Eva Silva and her husband, James M. Silva, ran a restaurant together, according to Dunlap, while Frances Raymond was the town’s chief telephone operator. Raymond was the oldest living person in Provincetown when she died at 104.
Holt and Nogiec raised $43,000 through the Fine Arts Work Center to have the portraits printed and installed, according to a 2011 story in the Provincetown Banner.
Neither Holt nor Nogiec expected the installation to be permanent. “I was thinking three, four years max, because it’s rainy, it’s windy, and they will blow apart,” Nogiec said.
In 2015, when the privately owned pier was listed for sale, Provincetown resident Jennifer Cabral led an effort to restore the artwork.
“It was really important to me to get the pictures renovated then, so that when the pier changed hands, the new owners would feel pressure to keep them,” Cabral said. “If they were decrepit when the pier sold, it would be sort of an obvious excuse to take them down.”
Cabral worked with a community group called Provincetown 365 to raise $13,600 to reprint and reinstall all five photos.
Holt had turned over the negatives for the portraits to the Pilgrim Monument and Provincetown Museum, and tracking them down was a lengthy process, Cabral said. Printing techniques had changed, too, and Cabral wanted the canvas artwork to be faithful to the original installation.
Although the Fine Arts Work Center and Provincetown 365 helped raise money for the first two installations of the portraits, they do not own the art, Cabral said.
Neither does the Provincetown Public Art Foundation, according to its president, Romolo Del Deo.
The Pilgrim Monument and Provincetown Museum does still have the negatives, however. Interim executive director Courtney Hurst said that Frances Raymond, the woman at the far right of the installation when viewed from MacMillan Pier, is her “great-great-aunt.”
“This is community art,” said Cabral. “It belongs to all of us.

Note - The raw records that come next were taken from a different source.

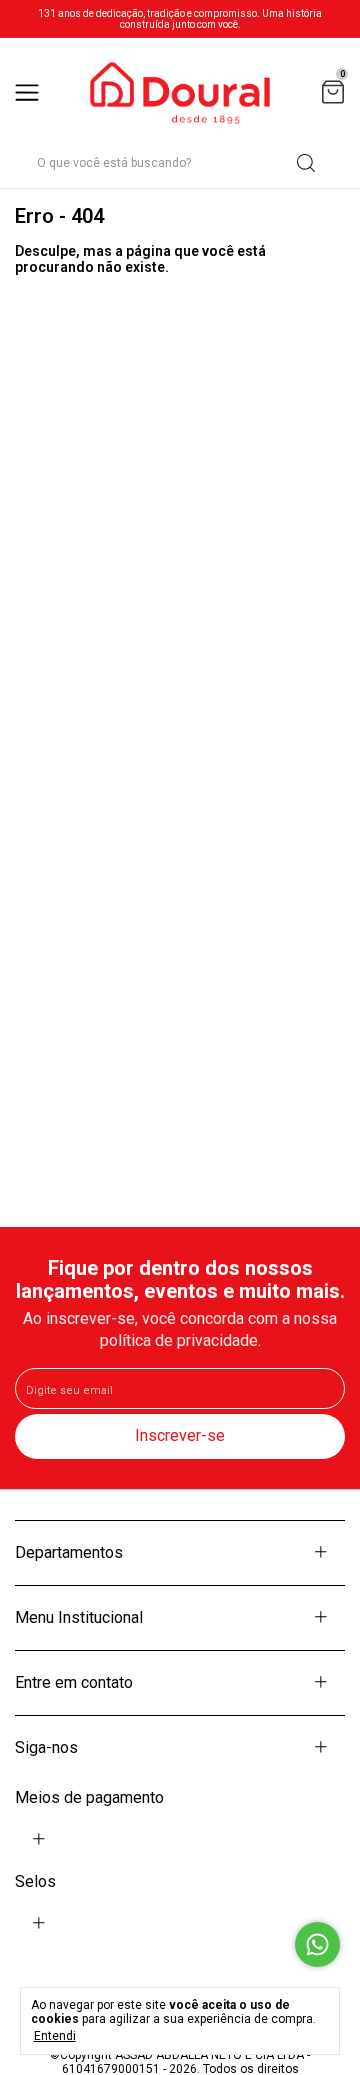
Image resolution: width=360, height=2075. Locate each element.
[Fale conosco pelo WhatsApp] (317, 1944)
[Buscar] (304, 163)
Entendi (55, 2036)
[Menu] (30, 93)
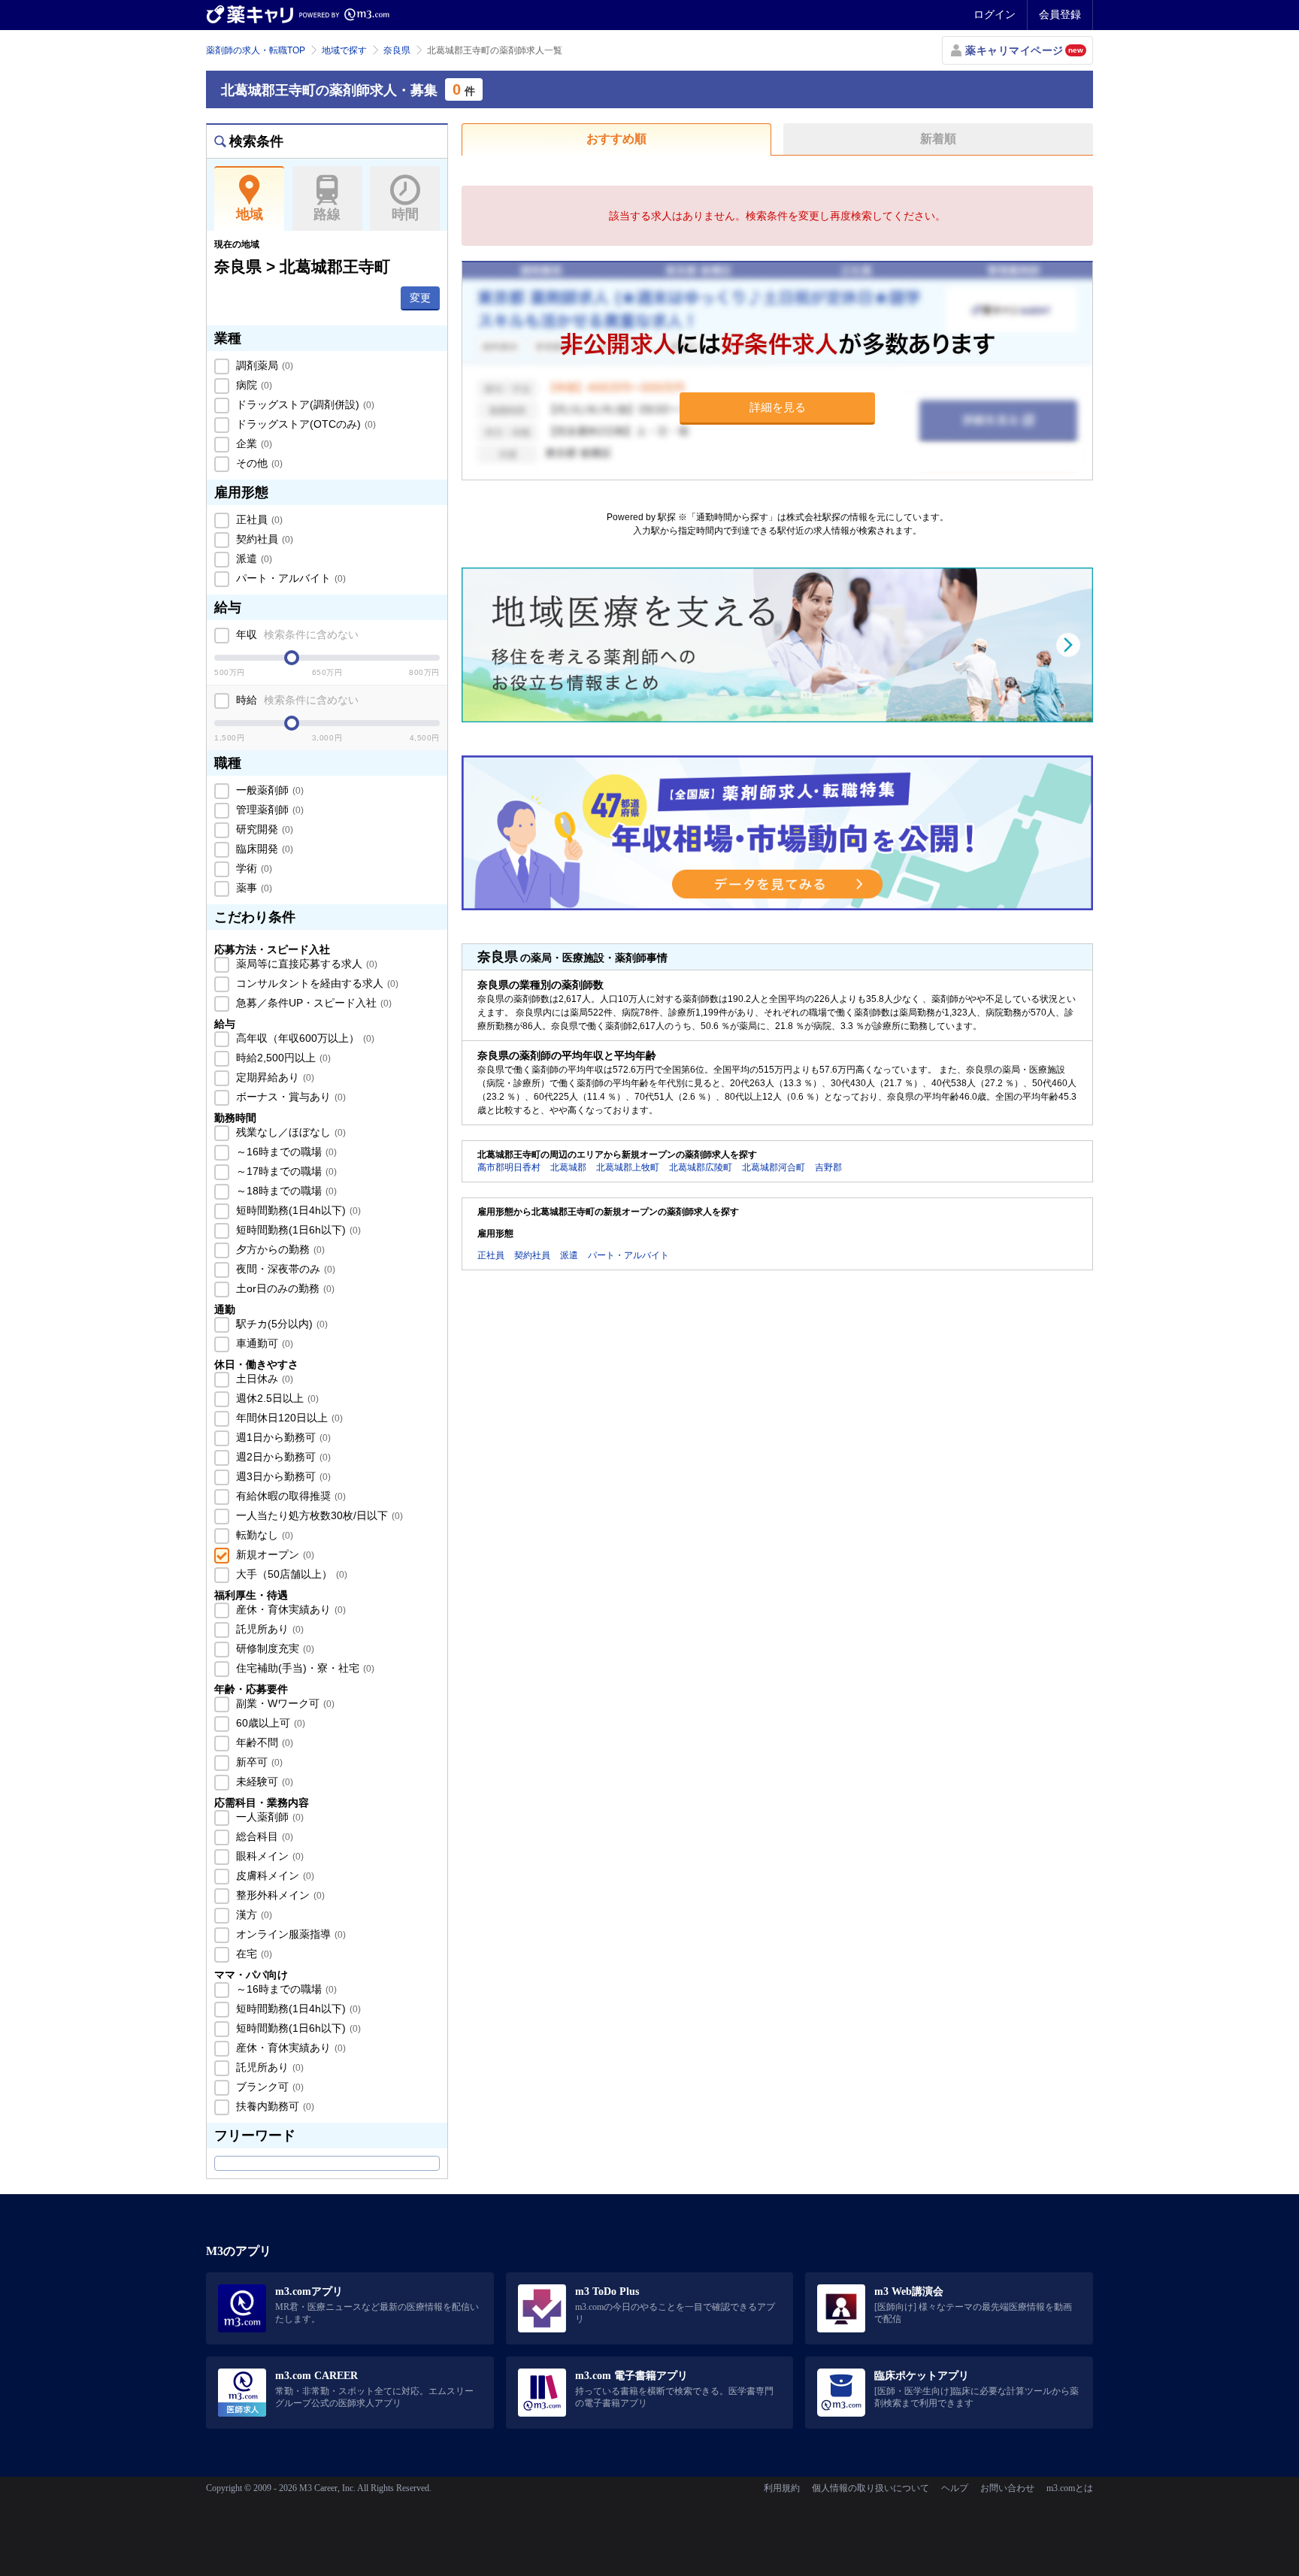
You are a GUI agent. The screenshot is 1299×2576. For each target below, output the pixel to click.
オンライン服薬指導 (289, 1934)
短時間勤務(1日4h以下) (297, 1210)
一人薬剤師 (268, 1817)
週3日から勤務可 (282, 1476)
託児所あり (268, 1629)
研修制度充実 (273, 1648)
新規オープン (273, 1554)
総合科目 (263, 1836)
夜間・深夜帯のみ (284, 1269)
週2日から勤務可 (282, 1457)
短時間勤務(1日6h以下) (297, 1230)
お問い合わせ (1007, 2488)
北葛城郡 (568, 1167)
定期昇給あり (273, 1077)
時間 (405, 214)
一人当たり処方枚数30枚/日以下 (318, 1515)
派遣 (252, 558)
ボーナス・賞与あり (289, 1097)
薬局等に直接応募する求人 (305, 964)
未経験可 (263, 1781)
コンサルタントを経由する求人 (315, 983)
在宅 (252, 1954)
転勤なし (263, 1535)
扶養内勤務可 (273, 2106)
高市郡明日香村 (508, 1167)
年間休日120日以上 (288, 1418)
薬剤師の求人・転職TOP (255, 50)
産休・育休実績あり (289, 1609)
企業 (252, 443)
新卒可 (258, 1762)
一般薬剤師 (268, 790)
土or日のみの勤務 (284, 1288)
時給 (296, 700)
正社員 (258, 519)
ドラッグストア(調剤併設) (303, 404)
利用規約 (782, 2488)
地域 (249, 214)
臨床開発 (263, 849)
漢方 (252, 1915)
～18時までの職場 (285, 1191)
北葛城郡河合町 (773, 1167)
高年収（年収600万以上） (303, 1038)
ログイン (994, 14)
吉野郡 (828, 1167)
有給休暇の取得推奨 (289, 1496)
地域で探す (344, 50)
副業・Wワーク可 (284, 1703)
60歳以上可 (269, 1723)
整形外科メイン (279, 1895)
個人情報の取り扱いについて (870, 2488)
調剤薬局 (263, 365)
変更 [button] (420, 298)
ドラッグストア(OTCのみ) (304, 424)
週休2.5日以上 (276, 1398)
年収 (296, 634)
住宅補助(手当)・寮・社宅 (303, 1668)
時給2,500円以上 (282, 1058)
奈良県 (396, 50)
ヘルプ (954, 2488)
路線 (327, 214)
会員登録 (1060, 14)
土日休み (263, 1379)
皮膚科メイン (273, 1875)
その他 (258, 463)
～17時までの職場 (285, 1171)
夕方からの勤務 (279, 1249)
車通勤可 (263, 1343)
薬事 (252, 888)
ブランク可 (268, 2087)
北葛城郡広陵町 (700, 1167)
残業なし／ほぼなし (289, 1132)
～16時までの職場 (285, 1152)
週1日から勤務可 (282, 1437)
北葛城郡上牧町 (627, 1167)
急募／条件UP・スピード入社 (312, 1003)
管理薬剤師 (268, 810)
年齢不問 (263, 1742)
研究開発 (263, 829)
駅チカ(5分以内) (280, 1324)
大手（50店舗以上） (290, 1574)
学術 (252, 868)
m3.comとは (1069, 2488)
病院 (252, 385)
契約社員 (263, 539)
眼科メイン (268, 1856)
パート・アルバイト (289, 578)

It’s on private property at the moment, so it can’t exist without the permission of the people whose building it’s on. As far as maintaining it, it’s up to someone in the community to do it.”
When Charles and Ann Lagasse bought Fishermen’s Wharf in 2016 and renamed it Provincetown Marina, they installed spotlights so the photos could be better seen at night, Cabral said.
About a month ago, however, when the photo of Almeda Segura was taken down, there wasn’t much left of it, according to Michael Infusino, director of the marina. Its outward-facing position meant it was the most exposed to harsh conditions.
At one point, Cabral and others had wondered if plans for the restaurant at the end of the pier would mean the portraits would need a new home.
“My thinking originally had been, ‘Well, we’ll have these for some number of years until they redo or refurbish the building,” said Cabral. “And then it’ll be a discussion in the community what to do with those images.”
According to Lagasse, that discussion will not be necessary. Cabral has been “instrumental in caring for the portraits,” Lagasse said, and her company is happy to continue hosting the images.
“Those women have been shepherding us as we come and go from Provincetown for 20 years,” Cabral said. “Everyone remembers when they first saw them, and they mean something to everyone.”
News editor Paul Benson contributed reporting.